Murray is a dogged proponent of the sport, describing rodeo events in general and bull riding in particular in stark, honest terms.
“This sport is as pure as it gets. It goes all the way back to the Roman gladiator, where it’s man against beast, and it is severely dangerous,” he says. “I don’t want to take away from other sports, and I have a lot of respect for athletes in many of these extreme sports. But when you call bicycles and skateboards extreme, then you climb on a bull … they don’t seem so extreme anymore.”
Murray goes on to say that the terms “contestant” and “athlete” are interchangeable in the world of rodeo, especially in such specialized events as the PBR.
“My point is the world doesn’t consider us a sport,” he says. “That is shameful to me. I think of what defines an athlete, and we have that in spades.”

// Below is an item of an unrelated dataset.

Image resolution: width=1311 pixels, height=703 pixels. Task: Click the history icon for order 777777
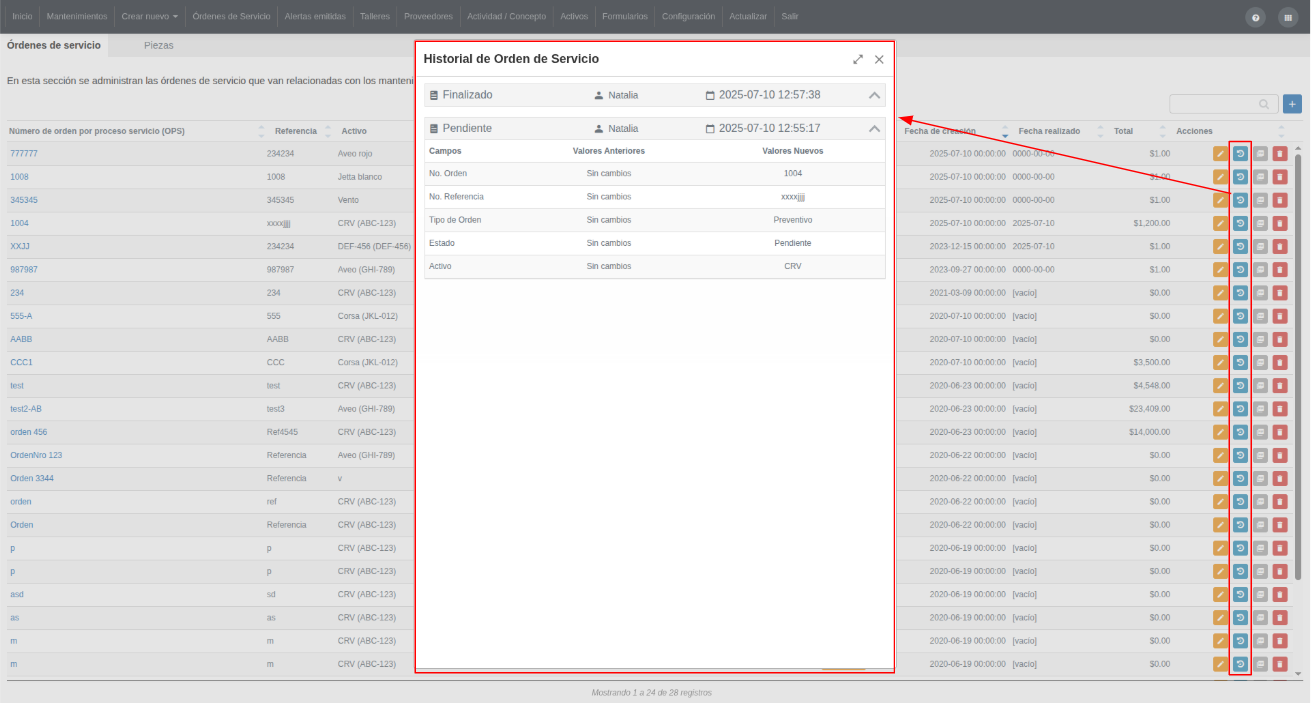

Murray’s relationship with the culture of competitive rodeo has been ingrained since he was a kid. When he was 13, he spent a summer with rodeo legend Larry Mahan.
Famously, Mahan didn’t teach Murray any rodeo techniques. Instead, he told Murray to hire an agent and also explained the importance of developing a positive relationship with the media. When Murray was ready to retire in 2002, he had already banked a decade as a successful sports businessman in his role as an executive with the PBR.
“I just feel like what we did was take this sport and run it like a business, a sports property,” he says. “We made bull riding more fun, more accessible and more profitable for everyone.”
Murray remembers his days on the PRCA circuit, when the quality of competition varied from rodeo to rodeo until the top competitors convened in Las Vegas for the NFR.
“If you see a rodeo across the country, you don’t know what you’re going to see,” he says. “With the PBR, you are seeing the best every time.”
At age 44, Murray says he is comfortable as one of the sport’s ambassadors.
“I am an analyst at about a third of the events, and I stay connected that way,” he says. “My involvement in the PBR has been the same as it’s been for the past 20 years. Otherwise, I’m married, and we have a son. That’s my world right now.”